Task item:
Search the entries for the word "Forgotten" and return every line where it is found.

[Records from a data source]
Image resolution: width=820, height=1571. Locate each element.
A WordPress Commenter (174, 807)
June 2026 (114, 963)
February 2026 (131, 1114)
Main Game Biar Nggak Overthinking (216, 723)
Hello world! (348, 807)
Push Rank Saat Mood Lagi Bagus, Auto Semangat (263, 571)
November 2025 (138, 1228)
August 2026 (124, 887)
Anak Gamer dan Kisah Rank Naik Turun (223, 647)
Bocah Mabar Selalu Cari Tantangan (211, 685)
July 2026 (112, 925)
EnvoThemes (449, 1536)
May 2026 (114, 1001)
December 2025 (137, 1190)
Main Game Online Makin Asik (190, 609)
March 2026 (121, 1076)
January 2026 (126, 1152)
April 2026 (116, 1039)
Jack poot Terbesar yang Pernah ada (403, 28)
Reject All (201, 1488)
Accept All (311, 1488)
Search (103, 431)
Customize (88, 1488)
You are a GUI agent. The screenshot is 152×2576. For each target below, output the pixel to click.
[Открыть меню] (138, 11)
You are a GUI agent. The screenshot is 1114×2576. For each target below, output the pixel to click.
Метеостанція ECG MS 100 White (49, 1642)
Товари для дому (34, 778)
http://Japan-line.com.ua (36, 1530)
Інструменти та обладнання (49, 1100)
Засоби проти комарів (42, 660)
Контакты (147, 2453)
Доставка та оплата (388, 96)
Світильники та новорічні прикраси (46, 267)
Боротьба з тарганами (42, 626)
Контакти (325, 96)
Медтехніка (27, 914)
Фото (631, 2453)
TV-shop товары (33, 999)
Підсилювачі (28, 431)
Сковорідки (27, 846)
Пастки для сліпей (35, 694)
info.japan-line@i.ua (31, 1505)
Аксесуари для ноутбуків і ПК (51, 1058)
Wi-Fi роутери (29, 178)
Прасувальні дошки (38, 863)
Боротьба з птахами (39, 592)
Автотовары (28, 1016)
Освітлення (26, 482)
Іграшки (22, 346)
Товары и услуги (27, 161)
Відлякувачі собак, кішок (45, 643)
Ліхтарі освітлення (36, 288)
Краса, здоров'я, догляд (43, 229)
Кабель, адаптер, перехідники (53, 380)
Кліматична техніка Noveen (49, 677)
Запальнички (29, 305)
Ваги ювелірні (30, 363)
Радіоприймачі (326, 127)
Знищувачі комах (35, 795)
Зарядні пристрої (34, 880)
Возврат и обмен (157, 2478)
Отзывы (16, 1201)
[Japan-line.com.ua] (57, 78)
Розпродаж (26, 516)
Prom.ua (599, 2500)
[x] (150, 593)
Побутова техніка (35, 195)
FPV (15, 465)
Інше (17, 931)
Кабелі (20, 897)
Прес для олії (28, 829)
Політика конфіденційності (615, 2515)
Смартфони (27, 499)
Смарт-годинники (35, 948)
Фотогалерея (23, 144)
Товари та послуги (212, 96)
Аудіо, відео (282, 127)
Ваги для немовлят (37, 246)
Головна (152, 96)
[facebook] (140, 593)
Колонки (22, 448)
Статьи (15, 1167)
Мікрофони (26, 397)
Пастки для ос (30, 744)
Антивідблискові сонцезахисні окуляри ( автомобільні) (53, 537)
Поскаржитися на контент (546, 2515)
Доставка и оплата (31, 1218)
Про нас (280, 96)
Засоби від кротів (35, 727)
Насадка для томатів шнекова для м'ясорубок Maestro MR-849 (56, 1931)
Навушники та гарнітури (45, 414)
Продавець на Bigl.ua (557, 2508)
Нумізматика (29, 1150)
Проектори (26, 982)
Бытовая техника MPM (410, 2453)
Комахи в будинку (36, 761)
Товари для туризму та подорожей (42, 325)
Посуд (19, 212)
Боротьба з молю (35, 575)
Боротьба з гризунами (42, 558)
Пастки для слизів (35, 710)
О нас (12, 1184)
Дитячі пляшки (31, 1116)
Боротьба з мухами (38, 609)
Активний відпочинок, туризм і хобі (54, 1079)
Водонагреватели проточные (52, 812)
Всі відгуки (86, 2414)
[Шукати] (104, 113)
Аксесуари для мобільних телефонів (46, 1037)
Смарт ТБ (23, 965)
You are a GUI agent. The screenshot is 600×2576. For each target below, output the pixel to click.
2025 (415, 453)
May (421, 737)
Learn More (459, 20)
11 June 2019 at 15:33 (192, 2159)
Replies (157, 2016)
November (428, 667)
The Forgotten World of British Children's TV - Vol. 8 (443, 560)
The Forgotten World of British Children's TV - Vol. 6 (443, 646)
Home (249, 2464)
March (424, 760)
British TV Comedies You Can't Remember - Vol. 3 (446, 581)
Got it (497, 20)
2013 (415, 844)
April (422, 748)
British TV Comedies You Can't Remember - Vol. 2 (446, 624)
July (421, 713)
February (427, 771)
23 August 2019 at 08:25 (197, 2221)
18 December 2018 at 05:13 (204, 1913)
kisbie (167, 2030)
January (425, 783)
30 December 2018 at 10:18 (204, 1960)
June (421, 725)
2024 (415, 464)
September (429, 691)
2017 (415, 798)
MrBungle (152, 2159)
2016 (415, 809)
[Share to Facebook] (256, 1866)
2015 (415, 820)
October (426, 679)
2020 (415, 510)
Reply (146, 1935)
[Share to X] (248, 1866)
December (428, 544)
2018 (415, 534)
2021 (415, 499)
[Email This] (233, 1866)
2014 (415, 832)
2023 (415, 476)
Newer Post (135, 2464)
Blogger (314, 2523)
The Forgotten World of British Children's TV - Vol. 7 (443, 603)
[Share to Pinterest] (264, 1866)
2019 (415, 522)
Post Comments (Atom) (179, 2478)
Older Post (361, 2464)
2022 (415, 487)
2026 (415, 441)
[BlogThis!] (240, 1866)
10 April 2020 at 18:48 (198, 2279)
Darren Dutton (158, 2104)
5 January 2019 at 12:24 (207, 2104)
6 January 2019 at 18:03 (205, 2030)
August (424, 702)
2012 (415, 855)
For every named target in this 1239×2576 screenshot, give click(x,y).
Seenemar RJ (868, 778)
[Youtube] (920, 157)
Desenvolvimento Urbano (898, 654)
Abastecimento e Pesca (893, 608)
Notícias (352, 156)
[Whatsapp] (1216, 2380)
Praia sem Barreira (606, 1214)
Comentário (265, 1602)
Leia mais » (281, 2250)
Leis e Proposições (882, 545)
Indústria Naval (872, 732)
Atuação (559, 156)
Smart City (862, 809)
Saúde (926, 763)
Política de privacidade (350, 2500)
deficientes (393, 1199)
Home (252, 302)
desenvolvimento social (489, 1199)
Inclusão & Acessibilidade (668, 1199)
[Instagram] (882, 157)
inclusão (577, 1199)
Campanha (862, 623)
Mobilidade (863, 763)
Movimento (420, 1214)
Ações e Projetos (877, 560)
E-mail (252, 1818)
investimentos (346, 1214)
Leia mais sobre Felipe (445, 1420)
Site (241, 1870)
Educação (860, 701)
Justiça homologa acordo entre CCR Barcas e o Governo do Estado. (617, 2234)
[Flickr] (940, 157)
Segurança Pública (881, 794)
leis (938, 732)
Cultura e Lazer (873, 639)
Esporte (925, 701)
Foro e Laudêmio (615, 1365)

Answer area:
The Forgotten World of British Children's TV - Vol. 8 (443, 560)
The Forgotten World of British Children's TV - Vol. 6 (443, 646)
The Forgotten World of British Children's TV - Vol. 7 (443, 603)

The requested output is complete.